In the years since its release, many have pointed out that Im Chan-sang’s The President’s Barber feels like a South Korean companion to Robert Zemeckis’ Forrest Gump (1994). Both films are about, shall we say, slow protagonists who through chance and coincidence find themselves thrown into climactic events in their nations’ histories. But while Zemeckis’ hero found himself pushed and pulled across continents and countercultures, The President’s Barber mostly restricts its hero to his home neighborhood. Of course, said neighborhood is the Jongno-gu district of Seoul, the location of the Blue House, the official residence of South Korea’s head of state.
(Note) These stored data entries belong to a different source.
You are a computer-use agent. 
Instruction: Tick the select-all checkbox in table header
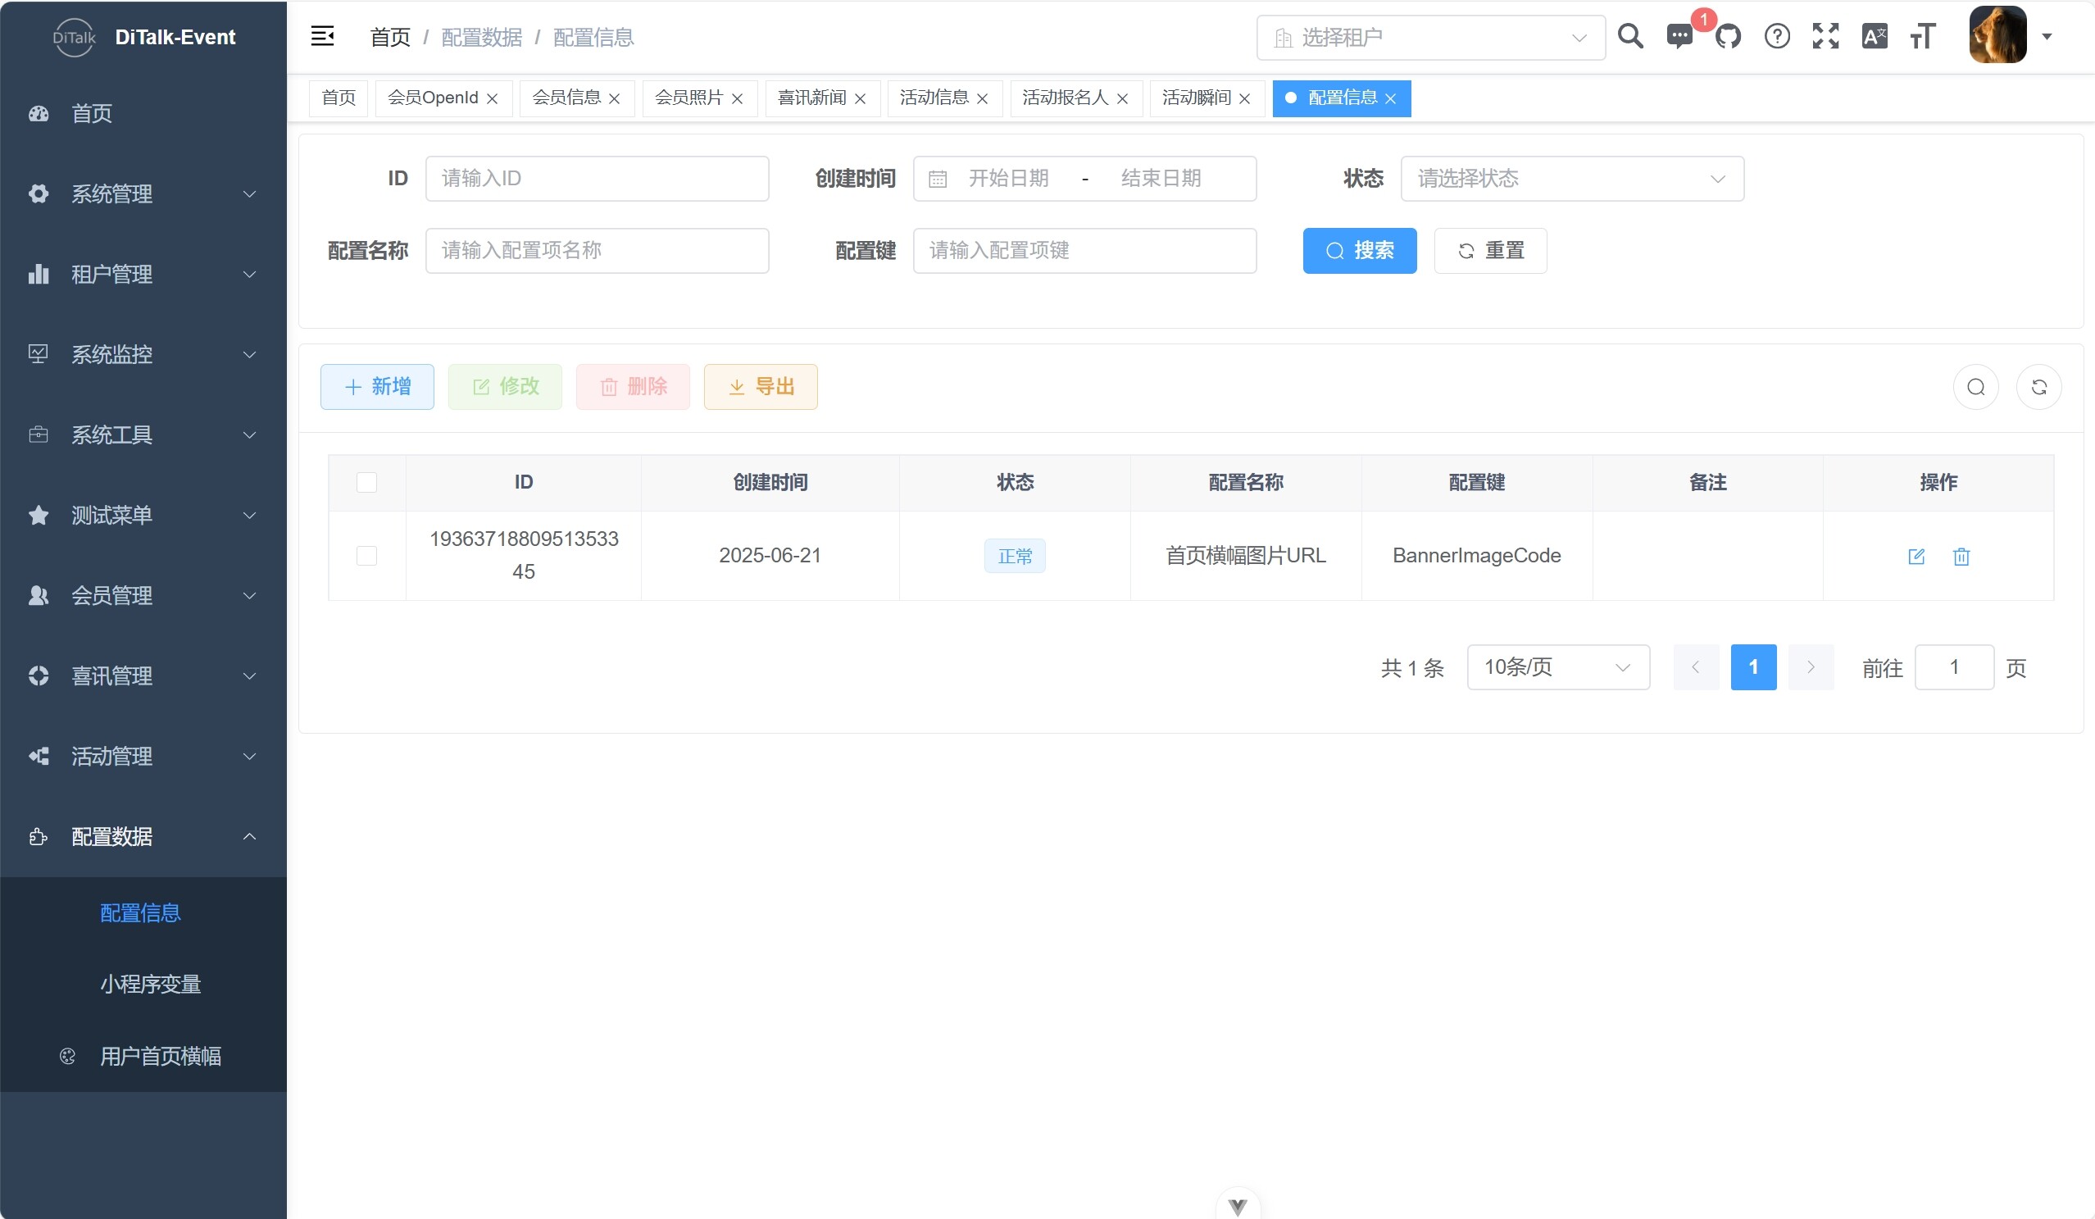tap(367, 482)
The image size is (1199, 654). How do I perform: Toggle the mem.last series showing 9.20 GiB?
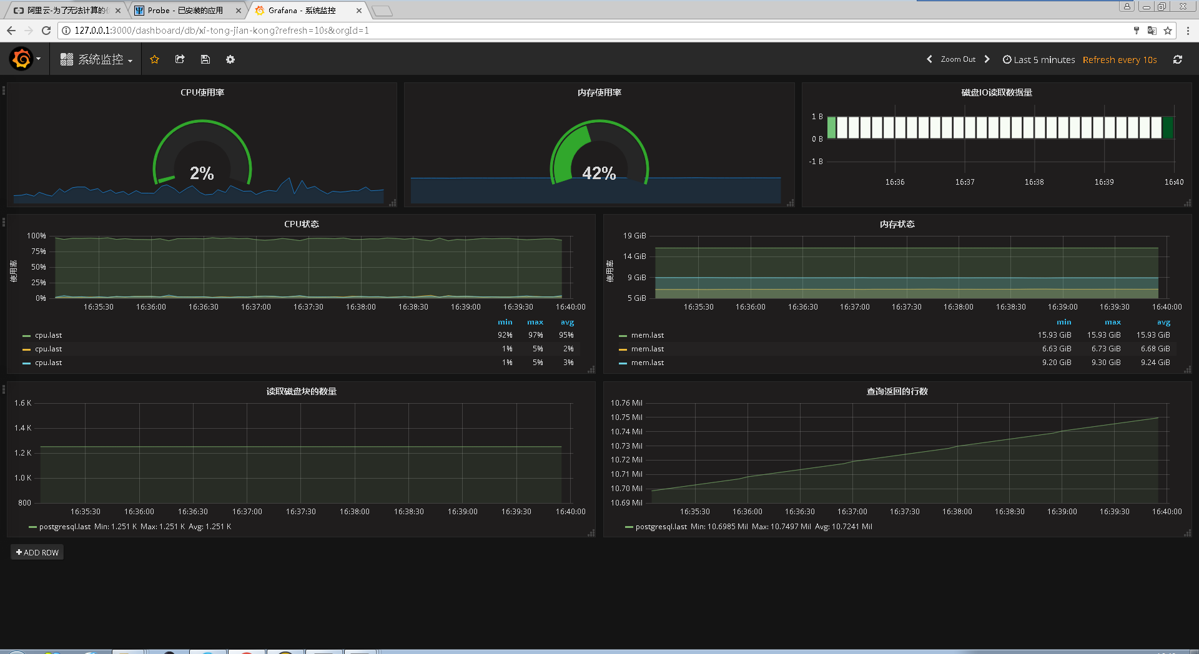pyautogui.click(x=646, y=362)
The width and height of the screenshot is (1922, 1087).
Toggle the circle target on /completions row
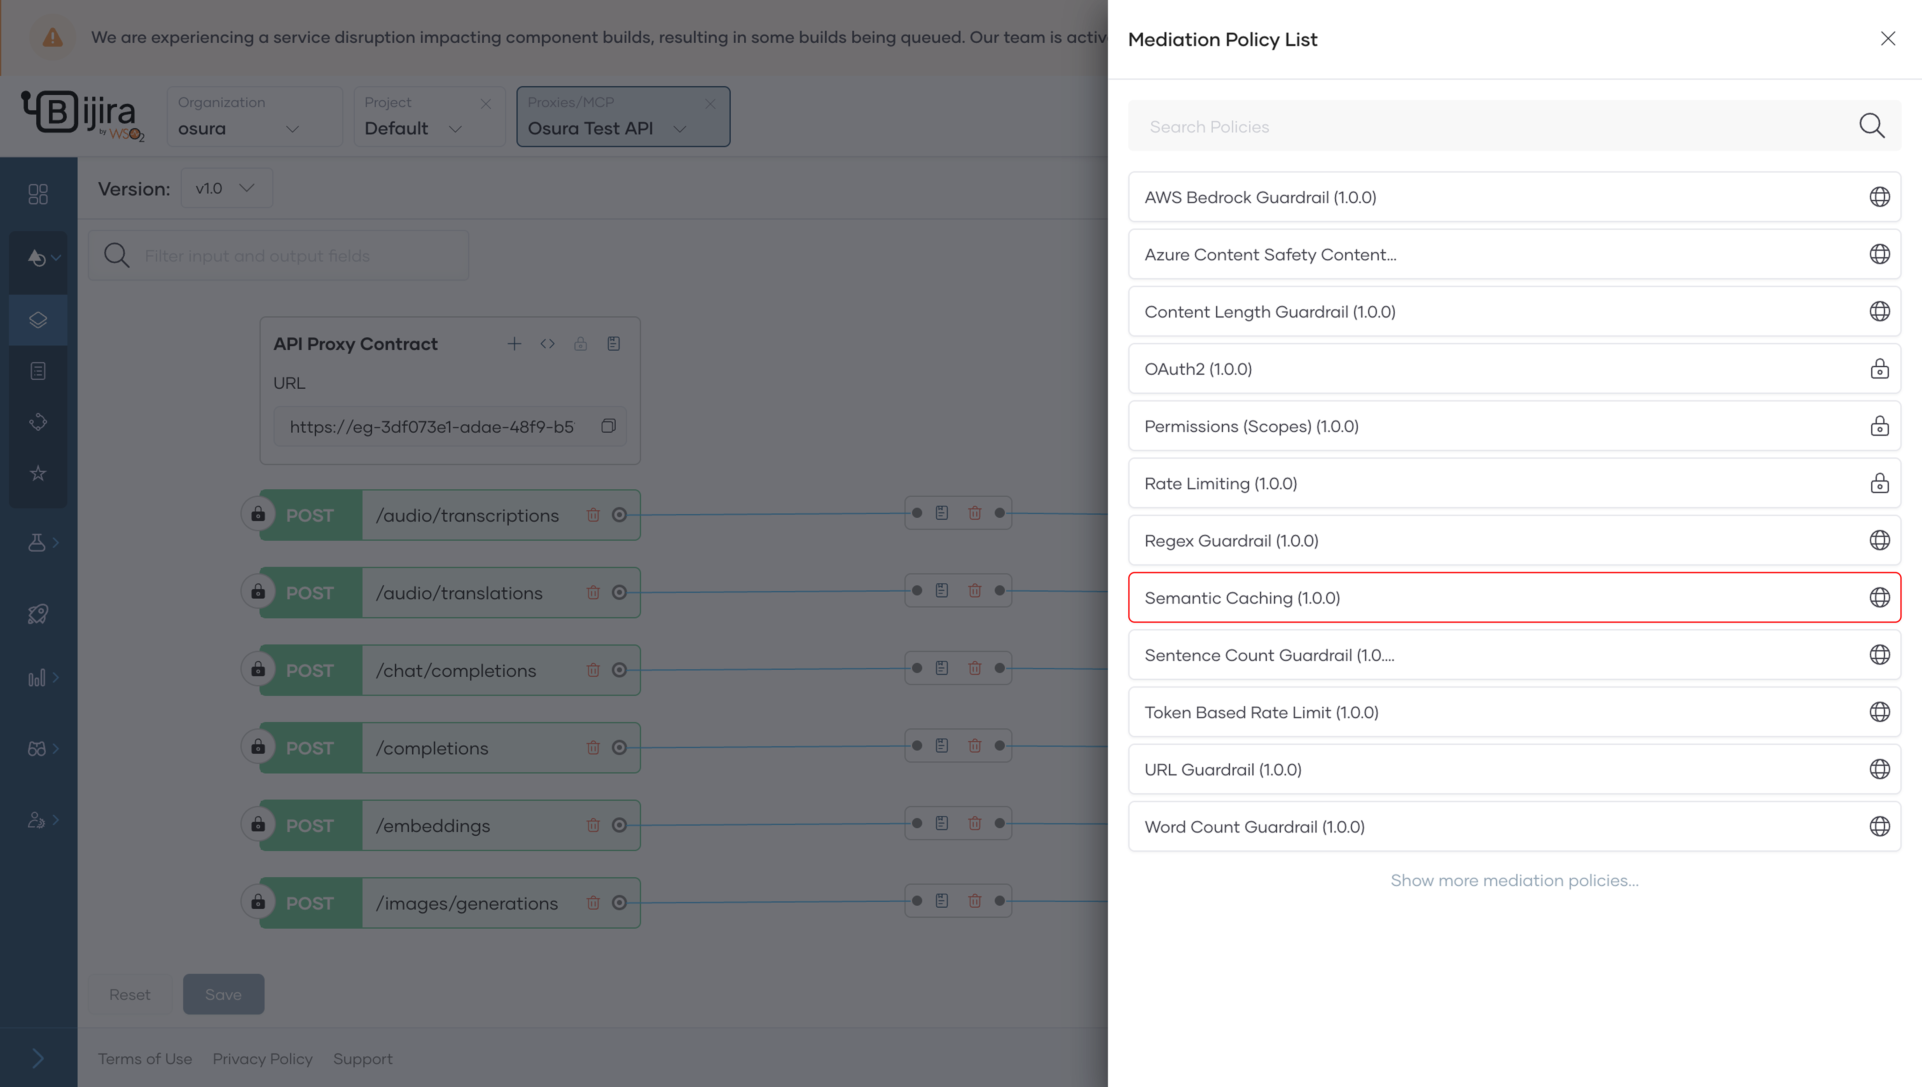point(619,747)
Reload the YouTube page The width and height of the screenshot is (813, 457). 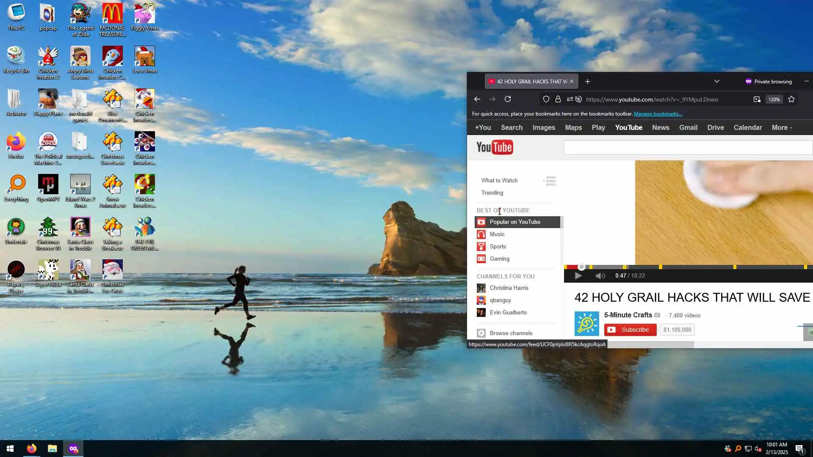pos(508,99)
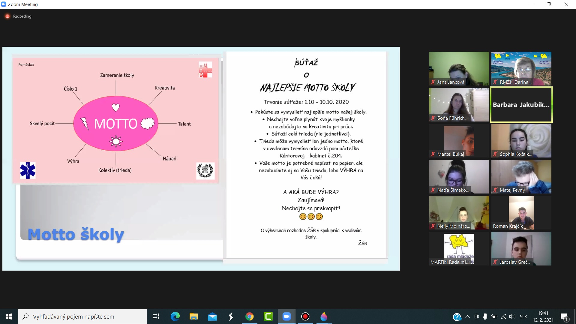The image size is (576, 324).
Task: Open clock and calendar flyout
Action: pyautogui.click(x=543, y=317)
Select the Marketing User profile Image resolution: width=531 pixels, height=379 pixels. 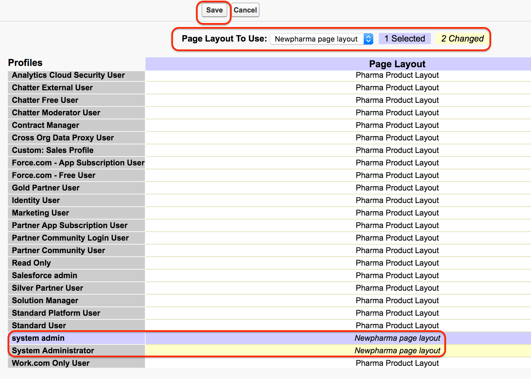tap(40, 213)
The protagonist Seong Han-mo (Song Kang-ho) would love nothing more than to keep his head down and operate his barber shop in peace. But after a madcap kerfuffle with a man he mistakes as a North Korean spy, Han-mo is summoned to the Blue House and becomes the president’s personal barber. The president, however, is Park Chung-hee (Jo Yeong-jin), a former general who seized power in a coup d’état and ruled over South Korea for almost twenty years as a brutal military dictator. As Chung-hee’s barber, the hapless Han-mo gets a front-row seat to Chung-hee’s tyrannical reign, enjoying an odd personal immunity usually reserved for a dictator’s private doctor. Unfortunately, as Han-mo finds out, that immunity extends to him and only him as the film takes a sharp dramatic turn from breezy comedy after the first hour. After a group of North Korean assassins are foiled mid-mission by a sudden wave of diarrhea, Chung-hee’s government begins a round-up and purge of anyone in the capital suffering the same affliction, making the logical authoritarian deduction that having the runs proves someone had illicit contact with the spies. Among those disappeared for “questioning” is Han-mo’s son who—after a bizarre sequence involving a reluctant torturer, an electric chair, and Christmas lights—is returned to their house a cripple.

This speaks to the essential difference between The President’s Barber and Forrest Gump: the latter film assumes that someone can blithely bumble their way through history without being scarred by it while the former realizes that assumption is ridiculous. Unrestrained power corrupts, and anyone said power rubs up against will get hurt in one way or another, even if they’re just there to cut the boss’s hair.